Last week we looked at CORALS, winner of round 9 of the Yelp dataset challenge. Today’s paper choice was a winner in round 10.

We’re used to visualisations of CNNs, which give interpretations of what is being learned in the hidden layers. But the inner workings of Recurrent Neural Networks (RNNs) have remained something of a mystery. RNNvis is a tool for visualising and exploring RNN models. Just as we have IDEs for regular application development, you can imagine a class of IMDEs (Interactive Model Development Environments) emerging that combine data and pipeline versioning and management, training, and interactive model exploration and visualisation tools.

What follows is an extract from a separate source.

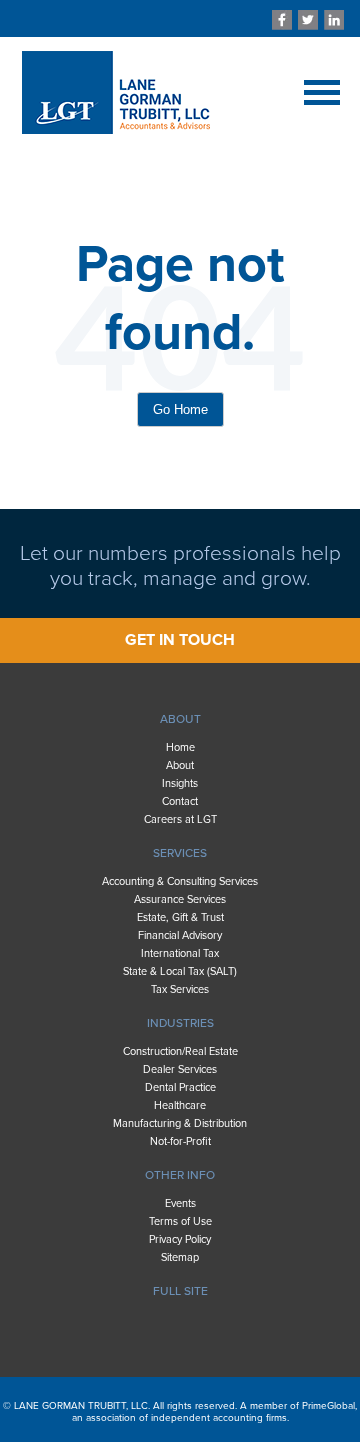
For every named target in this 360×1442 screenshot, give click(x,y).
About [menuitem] (180, 765)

Despite their impressive performances, RNNs are. still “black boxes” that are difficult for humans to understand… the lack of understanding of how RNN models work internally with their memories has limited researchers’ ability to introduce further improvements. A recent study also emphasized the importance of interpretability of machine learning models in building user’s trust: if users do not trust the model, they will not use it.

The focus of RNNvis is RNNs used for NLP tasks. Where we’re headed is an interactive visualisation tool that looks like this:


The source code for RNNvis is available on GitHub at myaooo/RNNvis.

RNN refresher

A ‘vanilla’ recurrent neural network takes a sequence of inputs \mathbf{x}^{(t)} (with t representing time steps in the sequence), and maintains a hidden state vector \mathbf{h}^{(t)}. At time t the model takes input \mathbf{x}^{(t)} and updates the hidden state \mathbf{h}^{(t-1)} to \mathbf{h}^{(t)} using \mathbf{h}^{(t)} = f(\mathbf{Wh}^{(t-1)} + \mathbf{Vx}^{(t)}) where \mathbf{W} and \mathbf{V} are weight matrices and f is a nonlinear activation function (tanh in this paper).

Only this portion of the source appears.